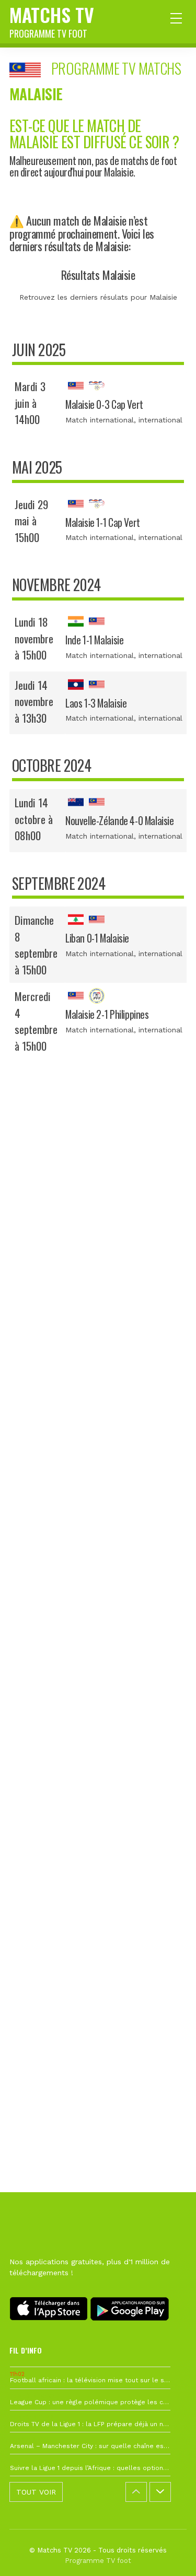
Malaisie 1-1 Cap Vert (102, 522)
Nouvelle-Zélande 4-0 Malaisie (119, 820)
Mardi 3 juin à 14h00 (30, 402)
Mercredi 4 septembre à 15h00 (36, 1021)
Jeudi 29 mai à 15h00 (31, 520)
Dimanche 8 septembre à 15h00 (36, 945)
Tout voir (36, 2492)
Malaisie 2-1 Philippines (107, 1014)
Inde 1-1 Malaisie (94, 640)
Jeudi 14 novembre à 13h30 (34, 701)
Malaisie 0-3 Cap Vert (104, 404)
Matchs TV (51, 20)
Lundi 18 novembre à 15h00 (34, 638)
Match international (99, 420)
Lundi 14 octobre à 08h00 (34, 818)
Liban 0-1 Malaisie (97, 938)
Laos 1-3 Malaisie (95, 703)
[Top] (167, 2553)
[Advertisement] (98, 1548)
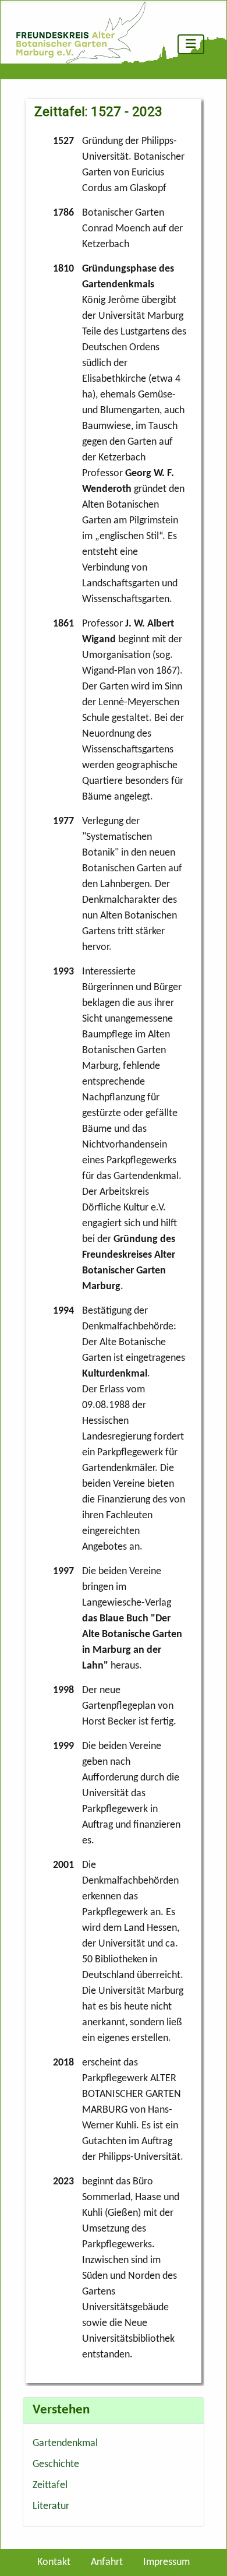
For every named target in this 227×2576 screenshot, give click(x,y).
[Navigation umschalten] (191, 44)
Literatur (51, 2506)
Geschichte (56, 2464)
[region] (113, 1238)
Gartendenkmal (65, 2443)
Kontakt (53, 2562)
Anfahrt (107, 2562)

---

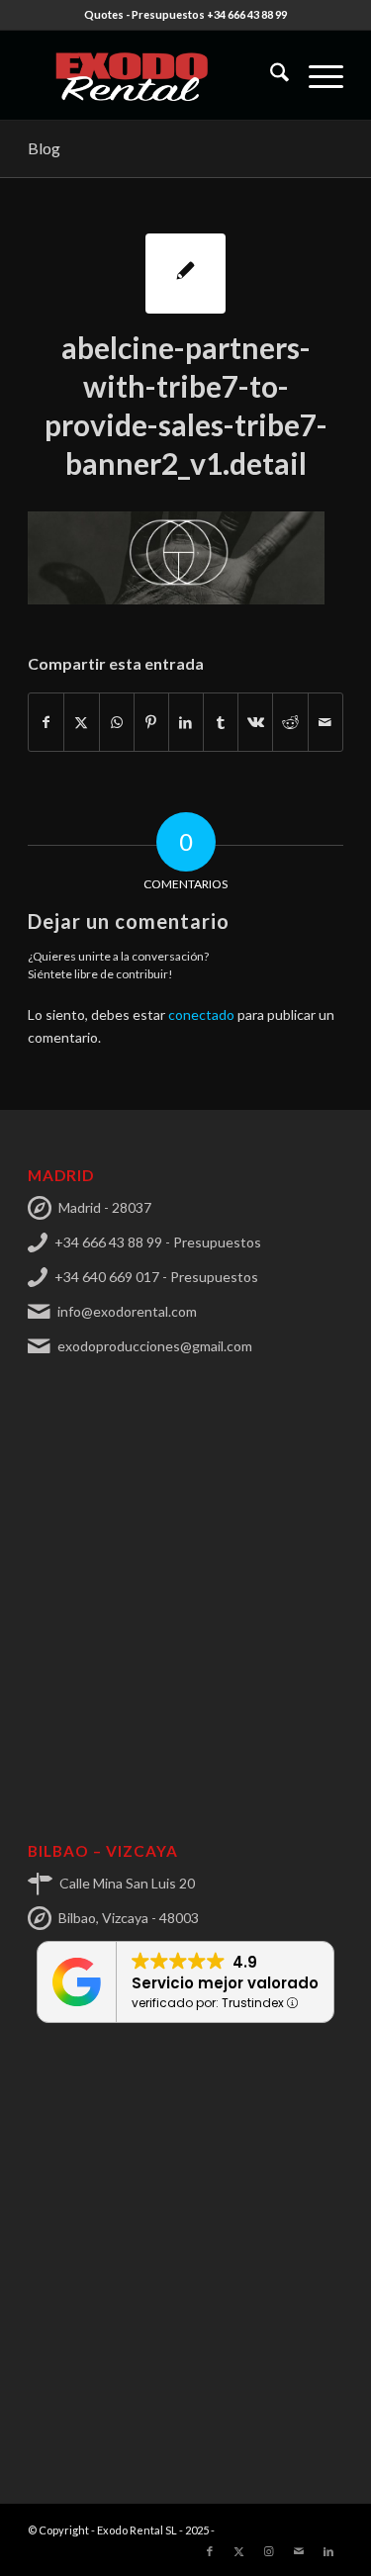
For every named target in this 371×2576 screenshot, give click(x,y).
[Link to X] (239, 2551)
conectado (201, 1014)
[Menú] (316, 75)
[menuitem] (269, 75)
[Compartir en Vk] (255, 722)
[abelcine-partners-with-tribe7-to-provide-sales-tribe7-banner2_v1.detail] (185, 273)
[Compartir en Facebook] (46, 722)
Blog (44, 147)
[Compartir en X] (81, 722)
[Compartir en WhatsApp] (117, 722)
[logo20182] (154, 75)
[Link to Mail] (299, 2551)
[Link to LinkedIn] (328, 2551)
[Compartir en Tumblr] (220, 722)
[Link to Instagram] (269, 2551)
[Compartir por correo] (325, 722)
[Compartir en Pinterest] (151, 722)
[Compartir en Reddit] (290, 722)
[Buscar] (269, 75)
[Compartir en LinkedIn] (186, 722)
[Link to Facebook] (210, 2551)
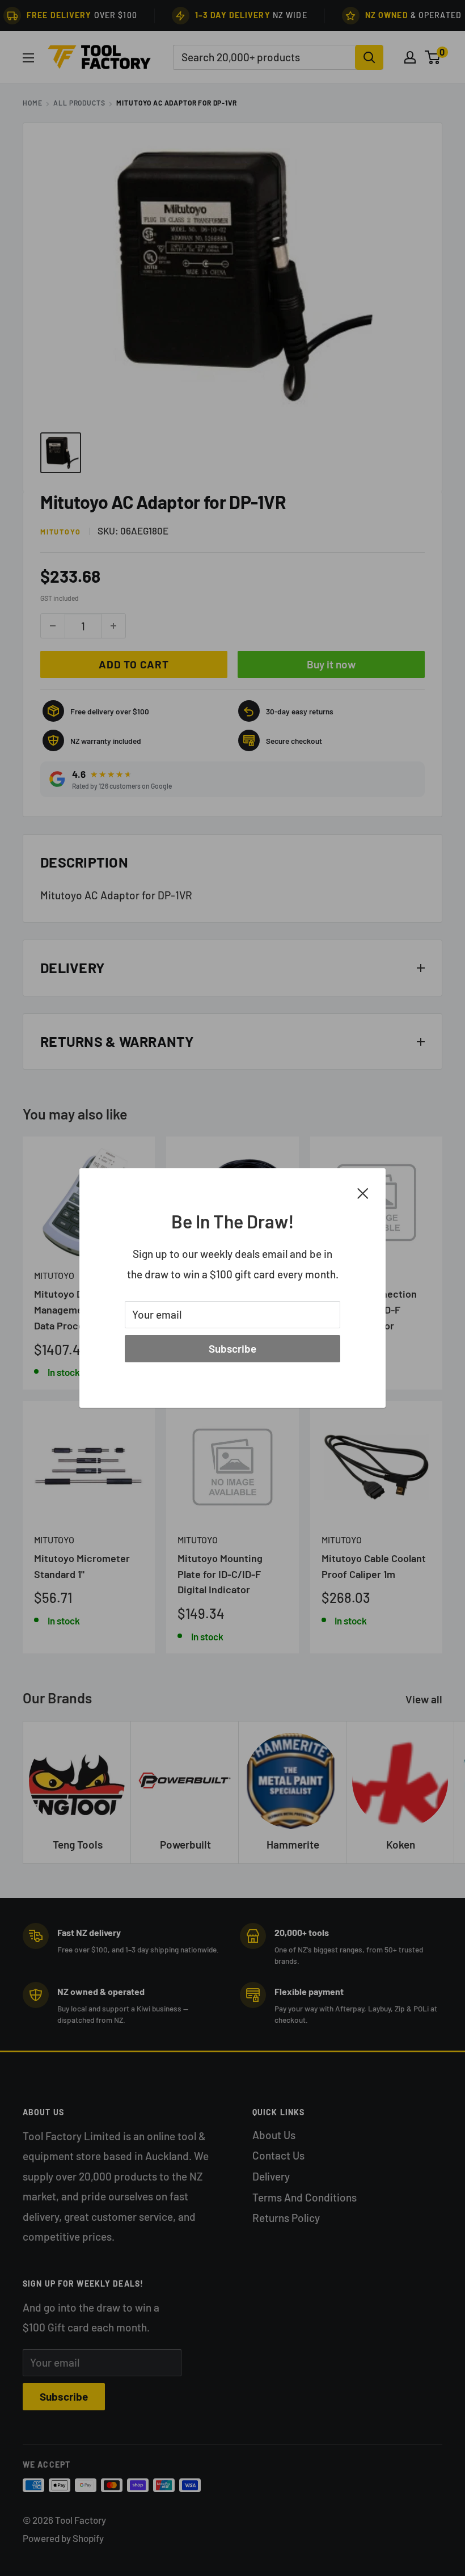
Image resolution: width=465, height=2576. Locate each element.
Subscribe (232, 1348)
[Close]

---

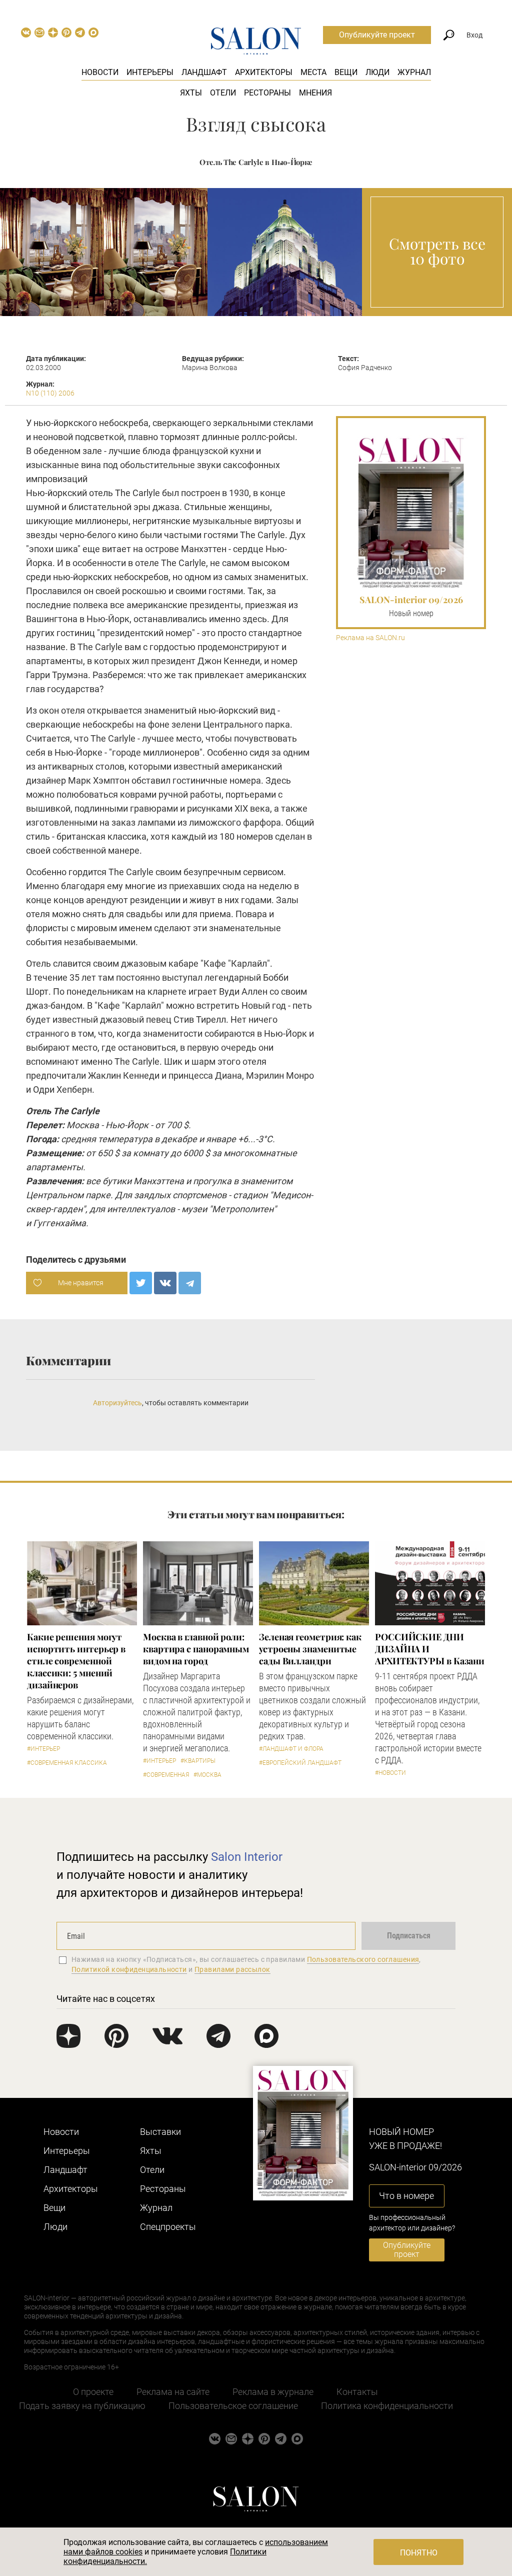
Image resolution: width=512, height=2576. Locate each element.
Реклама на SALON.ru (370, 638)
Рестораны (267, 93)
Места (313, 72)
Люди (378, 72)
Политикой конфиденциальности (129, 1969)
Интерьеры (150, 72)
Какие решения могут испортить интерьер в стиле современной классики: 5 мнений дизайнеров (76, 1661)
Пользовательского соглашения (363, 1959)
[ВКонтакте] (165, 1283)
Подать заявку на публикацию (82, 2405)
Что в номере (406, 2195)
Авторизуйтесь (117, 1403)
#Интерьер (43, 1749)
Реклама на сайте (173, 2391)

---

**REQUIREMENT**
Above are some records; quote exactly and only the lines that begin at the line containing "Dimanche 8 septembre à 15h00 (36, 945)" and stop after the line containing "For every named target in this 227×2576", leaving out the pictures.

**WRITTEN RESPONSE**
Dimanche 8 septembre à 15h00 (36, 945)
Tout voir (36, 2492)
Malaisie 2-1 Philippines (107, 1014)
Inde 1-1 Malaisie (94, 640)
Jeudi 14 novembre à 13h30 (34, 701)
Malaisie 0-3 Cap Vert (104, 404)
Matchs TV (51, 20)
Lundi 18 novembre à 15h00 (34, 638)
Match international (99, 420)
Lundi 14 octobre à 08h00 (34, 818)
Liban 0-1 Malaisie (97, 938)
Laos 1-3 Malaisie (95, 703)
[Top] (167, 2553)
[Advertisement] (98, 1548)
For every named target in this 227×2576 screenshot, give click(x,y).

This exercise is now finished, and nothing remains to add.